UC San Diego

CRISPR-based gene drives are promising technologies that breach Mendelian inheritance rules and allow for the rapid propagation of desired traits into target wild populations. These tools offer novel potential applications ranging from vector-borne disease control to island conservation. However, current gene drives do not always perform efficiently, which begs for the improvement of this technology in order to make gene drives a feasible method to engineer wild populations. Here, I first evaluate the effects of gRNA variables that could affect CRISPR-Cas9 gene drive performance: GC content and protospacer length. In this part of my thesis, I tested six different gRNAs with varying GC content (50%, 80%) and length (17nt, 20nt, 22nt) in Drosophila and determined that the 20nt-protospacer gRNAs have the highest gene drive efficiency, followed by 17nt and 22nt lengths, where the longer gRNA seems to impair the gene drive efficiency more severely at the two locations tested.

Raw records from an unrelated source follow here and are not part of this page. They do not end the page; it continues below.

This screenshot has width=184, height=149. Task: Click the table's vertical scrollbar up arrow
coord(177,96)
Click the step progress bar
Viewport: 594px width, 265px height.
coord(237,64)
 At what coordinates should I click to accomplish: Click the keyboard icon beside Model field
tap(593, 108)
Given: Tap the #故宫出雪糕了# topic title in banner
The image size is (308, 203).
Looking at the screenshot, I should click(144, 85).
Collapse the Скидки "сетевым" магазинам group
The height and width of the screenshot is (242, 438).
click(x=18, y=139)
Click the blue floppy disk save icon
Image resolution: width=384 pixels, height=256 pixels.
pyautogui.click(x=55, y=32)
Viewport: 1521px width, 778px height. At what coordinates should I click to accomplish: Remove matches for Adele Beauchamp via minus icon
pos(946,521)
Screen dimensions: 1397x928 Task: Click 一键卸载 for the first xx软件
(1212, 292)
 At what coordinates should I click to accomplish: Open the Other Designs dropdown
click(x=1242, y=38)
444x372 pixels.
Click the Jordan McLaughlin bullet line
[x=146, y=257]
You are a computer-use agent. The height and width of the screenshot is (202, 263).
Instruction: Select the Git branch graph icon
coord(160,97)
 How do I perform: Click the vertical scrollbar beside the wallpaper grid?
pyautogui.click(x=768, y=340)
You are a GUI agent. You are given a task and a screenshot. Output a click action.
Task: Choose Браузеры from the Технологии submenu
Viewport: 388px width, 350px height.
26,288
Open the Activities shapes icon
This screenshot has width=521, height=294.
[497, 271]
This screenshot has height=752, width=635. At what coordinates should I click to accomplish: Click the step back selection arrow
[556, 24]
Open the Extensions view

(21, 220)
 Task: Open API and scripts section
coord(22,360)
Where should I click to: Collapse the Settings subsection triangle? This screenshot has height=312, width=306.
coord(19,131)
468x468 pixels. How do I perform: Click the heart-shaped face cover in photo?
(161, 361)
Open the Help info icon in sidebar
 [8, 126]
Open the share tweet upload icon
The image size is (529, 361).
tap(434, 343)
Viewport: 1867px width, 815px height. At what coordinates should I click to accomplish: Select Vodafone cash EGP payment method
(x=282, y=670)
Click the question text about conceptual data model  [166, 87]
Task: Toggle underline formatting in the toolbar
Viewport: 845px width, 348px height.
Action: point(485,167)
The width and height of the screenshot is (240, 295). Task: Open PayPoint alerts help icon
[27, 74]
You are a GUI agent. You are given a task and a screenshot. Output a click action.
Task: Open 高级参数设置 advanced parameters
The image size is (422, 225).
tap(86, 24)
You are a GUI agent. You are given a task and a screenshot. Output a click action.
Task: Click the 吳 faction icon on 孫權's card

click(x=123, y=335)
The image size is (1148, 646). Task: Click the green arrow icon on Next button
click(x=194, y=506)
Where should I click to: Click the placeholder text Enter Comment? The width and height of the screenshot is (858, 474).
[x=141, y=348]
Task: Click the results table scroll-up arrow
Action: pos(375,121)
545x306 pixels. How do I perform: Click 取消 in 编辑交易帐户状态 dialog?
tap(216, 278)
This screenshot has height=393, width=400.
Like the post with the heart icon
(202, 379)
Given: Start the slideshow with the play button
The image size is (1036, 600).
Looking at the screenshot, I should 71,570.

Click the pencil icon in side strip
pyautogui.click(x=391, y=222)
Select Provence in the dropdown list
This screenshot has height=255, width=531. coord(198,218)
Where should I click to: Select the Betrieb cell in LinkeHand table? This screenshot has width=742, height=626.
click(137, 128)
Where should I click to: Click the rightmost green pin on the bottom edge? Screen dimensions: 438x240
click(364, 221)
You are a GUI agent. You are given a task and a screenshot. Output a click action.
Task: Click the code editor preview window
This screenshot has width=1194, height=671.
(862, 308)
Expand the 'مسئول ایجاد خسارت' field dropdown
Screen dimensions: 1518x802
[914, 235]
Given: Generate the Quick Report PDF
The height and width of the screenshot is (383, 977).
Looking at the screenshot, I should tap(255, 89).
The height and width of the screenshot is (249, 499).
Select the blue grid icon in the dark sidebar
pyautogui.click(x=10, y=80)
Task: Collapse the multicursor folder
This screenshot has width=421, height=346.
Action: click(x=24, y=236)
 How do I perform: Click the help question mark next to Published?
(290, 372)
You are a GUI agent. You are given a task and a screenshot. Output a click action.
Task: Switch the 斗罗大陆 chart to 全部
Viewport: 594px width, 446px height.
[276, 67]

In addition, we evaluated the relationship between gRNA efficiency and a maternal effect affecting this technology--where gene drive inheritance drastically decreases when the Cas9 and gRNA are co-inherited from the mother. Cage experiments over 12 generations show that less efficient gRNAs are able to propagate the gene drive component at higher rates throughout the populations, as compared to its higher-efficiency counterpart. Future CRISPR-based gene drive research should consider the findings described here, as the use of less efficient gRNAs could alleviate the effects of maternal inheritance, and different gRNA lengths could tune drive efficiency in future applications.